Principle 9: find queries the accessibility tree semantically

The principle: a find tool returns matching refs by accessibility role + name + state predicate, without CSS selectors. The "natural" way an agent describes an element.

Cost if skipped: agents need to know CSS selector syntax. They also need to know the app's class names, which they often guess wrong. When the guess fails, the recovery is to take a snapshot, scan for the right element, then either click by ref (good) or construct a selector (still error-prone).

Benefit if adopted: agents express intent declaratively. find({ role: 'button', name_contains: 'Submit', visible: true }) is closer to how humans describe what they want.

Example:

electron_find({ role: 'button', name_contains: 'Submit', visible: true, enabled: true })
// → { matches: [{ ref: 9, name: "Submit form", bbox: {...} }], count: 1 }

// vs. CSS selector dance:
// electron_snapshot()  → search for a button with text including "Submit"
// electron_find_elements({ selector: 'button' }) → filter manually
// electron_get_text on each → match

Principle 10: Tool responses are hot-reload-aware

The principle: when the renderer process reloads (e.g., Vite hot-module-reload), snapshot-producing tools report it explicitly. electron_snapshot and electron_find return a top-level renderer_reloaded flag, and the snapshot metadata keeps renderer_reloaded_since_last_snapshot for downstream reasoning. Agents know cached refs may need refreshing before blindly continuing.

Cost if skipped: agents click ref 5, get REF_NOT_FOUND, ask why, get prose, take new snapshot, retry. 3 turns to recover from one HMR reload. On Vite-driven apps (common in modern Electron stacks), this happens dozens of times per session.

Benefit if adopted: agents see the reload signal, refresh snapshot proactively, and avoid silent staleness.

Example:

// After Vite HMR fires:
electron_snapshot()
// → {
//   "ok": true,
//   "kind": "full",
//   "renderer_reloaded": true,
//   "snapshot": {
//     "meta": {
//       "renderer_reloaded_since_last_snapshot": true
//     }
//   }
// }

Combined with Principle 3 (next_actions and similar refs on stale/missing refs), the agent recovers in one turn.

Alternatives considered

Consequences

• Every tool in the core and every plugin must follow all ten principles.
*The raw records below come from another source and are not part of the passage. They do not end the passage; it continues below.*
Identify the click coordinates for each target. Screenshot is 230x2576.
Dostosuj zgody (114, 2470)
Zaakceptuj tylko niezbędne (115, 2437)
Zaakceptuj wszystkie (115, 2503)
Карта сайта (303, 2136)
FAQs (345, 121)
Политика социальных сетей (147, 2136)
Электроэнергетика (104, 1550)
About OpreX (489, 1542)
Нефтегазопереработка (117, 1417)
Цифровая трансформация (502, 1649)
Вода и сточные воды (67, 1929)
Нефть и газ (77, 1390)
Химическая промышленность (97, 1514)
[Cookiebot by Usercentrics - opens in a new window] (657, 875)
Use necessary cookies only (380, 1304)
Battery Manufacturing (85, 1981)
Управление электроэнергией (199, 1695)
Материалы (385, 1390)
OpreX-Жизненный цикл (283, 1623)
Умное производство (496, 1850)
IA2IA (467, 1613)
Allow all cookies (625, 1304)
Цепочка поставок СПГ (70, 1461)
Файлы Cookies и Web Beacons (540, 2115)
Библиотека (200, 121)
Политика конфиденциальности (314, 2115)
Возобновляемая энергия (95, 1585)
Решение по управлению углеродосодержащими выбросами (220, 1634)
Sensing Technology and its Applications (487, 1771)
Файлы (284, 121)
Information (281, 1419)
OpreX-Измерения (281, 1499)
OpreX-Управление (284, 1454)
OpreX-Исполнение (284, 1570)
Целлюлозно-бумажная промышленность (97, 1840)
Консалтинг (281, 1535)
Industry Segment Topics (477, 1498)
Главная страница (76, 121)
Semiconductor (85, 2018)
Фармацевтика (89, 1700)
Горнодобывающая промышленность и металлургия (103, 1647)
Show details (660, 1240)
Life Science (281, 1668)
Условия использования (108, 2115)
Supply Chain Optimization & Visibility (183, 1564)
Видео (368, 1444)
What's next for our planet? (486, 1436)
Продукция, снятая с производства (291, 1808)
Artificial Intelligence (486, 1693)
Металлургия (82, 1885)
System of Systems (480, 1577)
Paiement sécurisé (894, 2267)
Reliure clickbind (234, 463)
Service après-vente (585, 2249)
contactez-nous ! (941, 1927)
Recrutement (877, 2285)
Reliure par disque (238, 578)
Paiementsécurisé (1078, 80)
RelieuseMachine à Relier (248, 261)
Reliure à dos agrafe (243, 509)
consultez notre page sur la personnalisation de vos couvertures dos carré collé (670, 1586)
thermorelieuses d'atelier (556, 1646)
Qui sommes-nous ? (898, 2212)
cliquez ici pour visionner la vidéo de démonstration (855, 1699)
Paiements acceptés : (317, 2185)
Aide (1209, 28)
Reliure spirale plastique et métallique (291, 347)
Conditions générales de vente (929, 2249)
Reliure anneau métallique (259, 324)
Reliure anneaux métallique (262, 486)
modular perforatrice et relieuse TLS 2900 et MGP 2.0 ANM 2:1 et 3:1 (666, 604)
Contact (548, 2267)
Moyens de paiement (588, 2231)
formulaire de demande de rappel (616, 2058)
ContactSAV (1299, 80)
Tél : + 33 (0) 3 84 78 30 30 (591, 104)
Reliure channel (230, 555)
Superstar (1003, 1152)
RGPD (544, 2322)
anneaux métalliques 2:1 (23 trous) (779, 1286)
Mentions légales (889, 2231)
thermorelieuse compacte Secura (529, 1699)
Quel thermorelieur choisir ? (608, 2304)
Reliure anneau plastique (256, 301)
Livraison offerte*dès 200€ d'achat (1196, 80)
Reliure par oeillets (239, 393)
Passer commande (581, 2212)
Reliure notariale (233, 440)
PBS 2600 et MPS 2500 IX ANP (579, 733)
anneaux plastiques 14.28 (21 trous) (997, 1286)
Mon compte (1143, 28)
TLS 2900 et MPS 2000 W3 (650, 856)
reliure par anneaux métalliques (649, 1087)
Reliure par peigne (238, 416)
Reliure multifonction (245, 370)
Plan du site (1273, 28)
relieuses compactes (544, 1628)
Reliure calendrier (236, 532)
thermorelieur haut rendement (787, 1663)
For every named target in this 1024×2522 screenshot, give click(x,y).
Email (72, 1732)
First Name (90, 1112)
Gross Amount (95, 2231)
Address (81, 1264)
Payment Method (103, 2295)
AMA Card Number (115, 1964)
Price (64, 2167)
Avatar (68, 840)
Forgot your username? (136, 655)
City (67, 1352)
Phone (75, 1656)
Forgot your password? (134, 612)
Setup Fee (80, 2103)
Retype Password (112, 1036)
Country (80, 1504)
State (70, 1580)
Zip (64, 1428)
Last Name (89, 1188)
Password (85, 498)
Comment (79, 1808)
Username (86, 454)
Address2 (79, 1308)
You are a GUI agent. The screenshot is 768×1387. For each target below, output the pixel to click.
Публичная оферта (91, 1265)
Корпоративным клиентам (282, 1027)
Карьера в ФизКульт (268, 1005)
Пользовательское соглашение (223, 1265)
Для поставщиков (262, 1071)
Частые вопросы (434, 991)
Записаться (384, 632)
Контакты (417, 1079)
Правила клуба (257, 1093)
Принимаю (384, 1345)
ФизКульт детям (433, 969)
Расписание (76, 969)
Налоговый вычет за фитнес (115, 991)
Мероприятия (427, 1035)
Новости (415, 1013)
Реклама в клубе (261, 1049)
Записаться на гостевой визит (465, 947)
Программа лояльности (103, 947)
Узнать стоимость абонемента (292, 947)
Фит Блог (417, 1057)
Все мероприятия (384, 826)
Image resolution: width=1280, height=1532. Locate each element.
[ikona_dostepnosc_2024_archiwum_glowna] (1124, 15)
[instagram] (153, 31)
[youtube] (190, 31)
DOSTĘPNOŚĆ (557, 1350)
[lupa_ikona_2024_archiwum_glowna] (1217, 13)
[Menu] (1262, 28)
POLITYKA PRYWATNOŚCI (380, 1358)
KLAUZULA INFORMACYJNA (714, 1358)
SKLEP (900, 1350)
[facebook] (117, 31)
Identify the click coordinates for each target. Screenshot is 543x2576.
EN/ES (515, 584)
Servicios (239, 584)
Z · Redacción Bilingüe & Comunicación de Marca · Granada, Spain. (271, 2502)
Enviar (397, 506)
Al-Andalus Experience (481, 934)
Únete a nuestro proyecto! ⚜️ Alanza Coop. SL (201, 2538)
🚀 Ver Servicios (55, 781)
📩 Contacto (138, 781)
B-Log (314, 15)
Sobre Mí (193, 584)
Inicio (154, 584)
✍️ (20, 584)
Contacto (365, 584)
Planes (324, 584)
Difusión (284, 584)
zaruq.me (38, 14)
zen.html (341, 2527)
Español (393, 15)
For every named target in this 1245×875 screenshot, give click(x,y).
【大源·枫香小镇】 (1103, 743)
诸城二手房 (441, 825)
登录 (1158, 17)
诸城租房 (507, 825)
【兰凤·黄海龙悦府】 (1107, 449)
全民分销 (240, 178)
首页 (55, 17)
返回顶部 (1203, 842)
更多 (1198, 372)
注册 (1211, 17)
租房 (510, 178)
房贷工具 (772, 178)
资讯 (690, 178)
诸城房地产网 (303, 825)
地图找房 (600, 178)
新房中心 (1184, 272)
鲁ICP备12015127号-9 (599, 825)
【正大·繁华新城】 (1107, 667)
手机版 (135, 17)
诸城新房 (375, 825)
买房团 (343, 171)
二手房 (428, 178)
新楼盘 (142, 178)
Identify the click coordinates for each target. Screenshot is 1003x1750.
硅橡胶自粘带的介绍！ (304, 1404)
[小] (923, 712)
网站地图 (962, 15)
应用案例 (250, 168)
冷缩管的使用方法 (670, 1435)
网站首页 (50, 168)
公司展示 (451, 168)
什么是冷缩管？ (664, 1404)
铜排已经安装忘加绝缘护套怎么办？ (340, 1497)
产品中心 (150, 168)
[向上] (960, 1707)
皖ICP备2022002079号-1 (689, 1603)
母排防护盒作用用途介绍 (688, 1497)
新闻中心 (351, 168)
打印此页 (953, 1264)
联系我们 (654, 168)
PR review enforces.
• The error code registry (ADR-006) is the foundation of Principles 1, 3, and 10.
• The snapshot schema (ADR-005) is the foundation of Principles 6, 7, 9.
• The expect_* family is the foundation of Principle 8.
• These principles do not apply to the eval surface (eval_main, eval_renderer) — those are escape hatches by design. Their security profile is governed by ADR-006 and the forthcoming threat-model ADR, not by this ADR.
• These principles are revisitable but only via amendment (a new ADR or a Status Update block here). Casual deviations in PRs are blocked at review.

References

• Customer-discovery research — empirical citation of m13v measurements (LLM tool selection 20% → 3%) and the laststance v1→v2 split.
• Audit of laststance/electron-mcp-server — independent validation of the granular-tools approach.
• Audit of mesomya/electron-driver — the 26 findings that motivated several of these principles.
• ADR-005 — Principle 6, 7, 9.
• ADR-006 — Principle 1, 3, 10.
• Playwright @playwright/cli skill experiment — 4× token-economy data.